Öte yandan, tüm ülkelerde tersanecilik faaliyetlerinde % 100 oranında döviz kullanıldığı, bu kuralın ülkemiz tersanecileri için de geçerli olduğu, anlaşmaların döviz cinsinden özellikle de ABD Doları üzerinden yapıldığı, bu nedenle kar kaybı zararının da ABD Doları üzerinden tespit edilmesi gerektiği, gemi bakım onarım sektöründe gemi sahibi ile tersane arasında talep edilen işlerin kapsamı ve gemi sefer programı ile tersanenin müsaitlik durumu hakkında yapılan görüşmeler sonrasında geminin tersaneye geldiği, iş anlaşmalarının ise gemi tersaneye geldikten sonra yapıldığı, çalışma sistemi bu şekilde olduğundan vinç hasarı nedeniyle tersanenin kaybettiği işlerin sözleşmelerini, belgelerini beklemenin yersiz olduğu, dolayısıyla elde edilemeyen kazançla ilgili fatura düzenlenmesinin beklenemeyeceği, bu talebin fatura ibraz edilerek ispatlanmasının mümkün gözükmediği, davacının yoksun kaldığı karın doğru hesaplamasının ise kambiyo kar ve zararlarını da içeren net gelir ve zararlara göre değil faaliyet kar ve zararlarının incelenerek tespit edilebileceği sonucuna varılmıştır.
Muhasip bilirkişi … tarafından düzenlenen 21/07/2020 tarihli raporda, faaliyet kar tutarları esas alınarak vincin hasarlı olduğu 10/12/2010-20/05/2011 tarihleri arası 162 günlük süre yönünden davacı tersanenin kar kaybı tutarının 2.873.718,00 TL olarak tespit edilmiş olup, tersanecilik sektöründe iş anlaşmalarının döviz üzerinden daha çok da dolar üzerinden yapılıyor olması davacının da kar kaybı talebinin dolar cinsinden olması nedeniyle istenebilecek kar kaybı tutarının dolar olarak belirlenmesi gerektiği düşünüldüğünden 2.873.718,00 TL’nin dava tarihindeki kur üzerinden USD karşılığının 1.835.889,61 USD olduğu, davalı taraf kazanın meydana gelmesinde % 80 oranında kusurlu görüldüğünden davacının 1.835.889,61 USD’nin % 80’inine isabet eden 1.468.720,00 USD tutarınca kar kaybı zararı isteyebileyeceği kabul edilmiştir.
Asıl ve birleşen dava gemi donatanı, gemi kaptanı ve geminin klup sigortacısına karşı yöneltilmiştir.

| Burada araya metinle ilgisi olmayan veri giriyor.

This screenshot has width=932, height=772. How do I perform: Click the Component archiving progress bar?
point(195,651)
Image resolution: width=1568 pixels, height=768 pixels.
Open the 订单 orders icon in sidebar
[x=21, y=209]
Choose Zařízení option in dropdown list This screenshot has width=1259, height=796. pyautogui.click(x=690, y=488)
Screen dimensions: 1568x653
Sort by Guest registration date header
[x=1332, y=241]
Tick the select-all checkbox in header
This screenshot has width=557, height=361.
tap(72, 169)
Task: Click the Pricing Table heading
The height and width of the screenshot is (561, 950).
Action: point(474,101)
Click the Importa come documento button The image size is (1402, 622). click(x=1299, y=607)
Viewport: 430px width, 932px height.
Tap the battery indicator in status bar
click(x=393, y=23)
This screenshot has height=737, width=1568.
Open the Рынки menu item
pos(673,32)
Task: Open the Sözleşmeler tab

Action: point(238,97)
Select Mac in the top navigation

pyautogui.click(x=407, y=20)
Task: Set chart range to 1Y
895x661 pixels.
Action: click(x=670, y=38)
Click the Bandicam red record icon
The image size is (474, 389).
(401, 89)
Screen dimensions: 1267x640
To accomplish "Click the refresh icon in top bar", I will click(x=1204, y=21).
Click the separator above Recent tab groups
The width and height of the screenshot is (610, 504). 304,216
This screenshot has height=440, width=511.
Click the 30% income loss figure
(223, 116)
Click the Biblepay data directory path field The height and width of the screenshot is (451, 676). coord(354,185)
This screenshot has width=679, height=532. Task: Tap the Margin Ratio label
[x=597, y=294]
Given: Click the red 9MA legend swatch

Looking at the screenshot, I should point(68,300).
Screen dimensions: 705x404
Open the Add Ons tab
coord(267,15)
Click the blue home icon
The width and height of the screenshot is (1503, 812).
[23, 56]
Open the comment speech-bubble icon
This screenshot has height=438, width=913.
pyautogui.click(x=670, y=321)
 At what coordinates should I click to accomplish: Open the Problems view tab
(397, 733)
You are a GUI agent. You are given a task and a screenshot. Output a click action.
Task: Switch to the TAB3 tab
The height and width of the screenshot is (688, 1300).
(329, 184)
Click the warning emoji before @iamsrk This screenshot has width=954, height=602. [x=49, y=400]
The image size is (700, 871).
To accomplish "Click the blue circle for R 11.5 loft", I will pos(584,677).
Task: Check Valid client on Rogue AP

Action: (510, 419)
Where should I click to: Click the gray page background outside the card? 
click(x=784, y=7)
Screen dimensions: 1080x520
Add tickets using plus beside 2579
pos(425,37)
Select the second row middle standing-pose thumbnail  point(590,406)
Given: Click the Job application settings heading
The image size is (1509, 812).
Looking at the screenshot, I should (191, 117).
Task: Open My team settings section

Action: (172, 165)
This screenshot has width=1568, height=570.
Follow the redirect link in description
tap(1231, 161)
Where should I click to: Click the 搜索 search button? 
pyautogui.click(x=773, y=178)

Gemi donatanı, gemide çalıştırdığı kaptanın hizmetini ifa ettiği sırada verdiği zararlardan genel hükümler dairesinde eBK’nun 56.maddesi gereğince sorumlu olduğu gibi eTTK’nun 947.maddesi uyarınca da kaptanın kusurundan kaynaklanan zararlardan sorumludur. Ayrıca, eTTK’nun 1235.maddesine göre Northern Dignity gemisinin tersaneye vermiş olduğu zarar gemi alacaklısı hakkı veren bir alacak niteliğinde olduğundan, geminin çarpması sonucu oluşan tüm zararlardan dolayı gemi donatanı anılan yasa hükmüne göre de davacıya karşı sorumlu bulunmaktadır.
Gemi kaptanı ise eTBK’nun 49.maddesi gereğince kusurlu eylemlerinden dolayı haksız fiil hükümlerine göre sorumlu bulunduğu gibi eTTK’nun 972.maddesi hükmüne göre de davacıya karşı sorumlu olduğu değerlendirilmiştir.
Northern Dignity gemisinin klup sigortacısı olan … vekili tarafından müvekkilinin yurtdışında mukim olması ile garanti mektubunda yabancı mahkemenin yetkili kılınması nedeniyle milletlerarası yetki itirazında bulunulmuş olduğundan bu davalı açısından öncelikle yetki itirazının yerindeliğinin eğerlendirilmesi gerekmektedir. 5718 sayılı Milletlerarası Özel Hukuk ve Usul Hukuku Hakkında Kanun (MÖHUK)’un 46.maddesi uyarınca bir davada ileri sürülen alacak talebi sigorta sözleşmesinden kaynaklanıyorsa davaya bakmaya yetkili olan mahkeme; sigortacının esas işyeri veya sigorta sözleşmesini yapan şubesinin veya acentasının Türkiye’de bulunduğu yer mahkemesidir. Ancak sigorta ettirene, sigortalıya veya lehdara karşı açılacak davalarda yetkili mahkeme, onların Türkiye’deki yerleşim yeri veya mutad meskeni mahkemesidir. Somut uyuşmazlıkta, …ün sorumluluğu açısından bu davalı ile donatan arasındaki klüp sigorta poliçesine ve garanti mektubuna dayanılmış olup, MÖHUK 46.maddesine göre mahkememiz yetkisiz olduğu gibi klup sigortacısının davacı lehine düzenlediği garanti mektubunda da İngiliz Mahkemeleri yetkili kılınmış olduğundan mahkememizin yetkisizliği nedeniyle bu davalı hakkındaki davanın yetkisizlik nedeniyle usulden reddine karar vermek gerektiği sonucuna varılmıştır.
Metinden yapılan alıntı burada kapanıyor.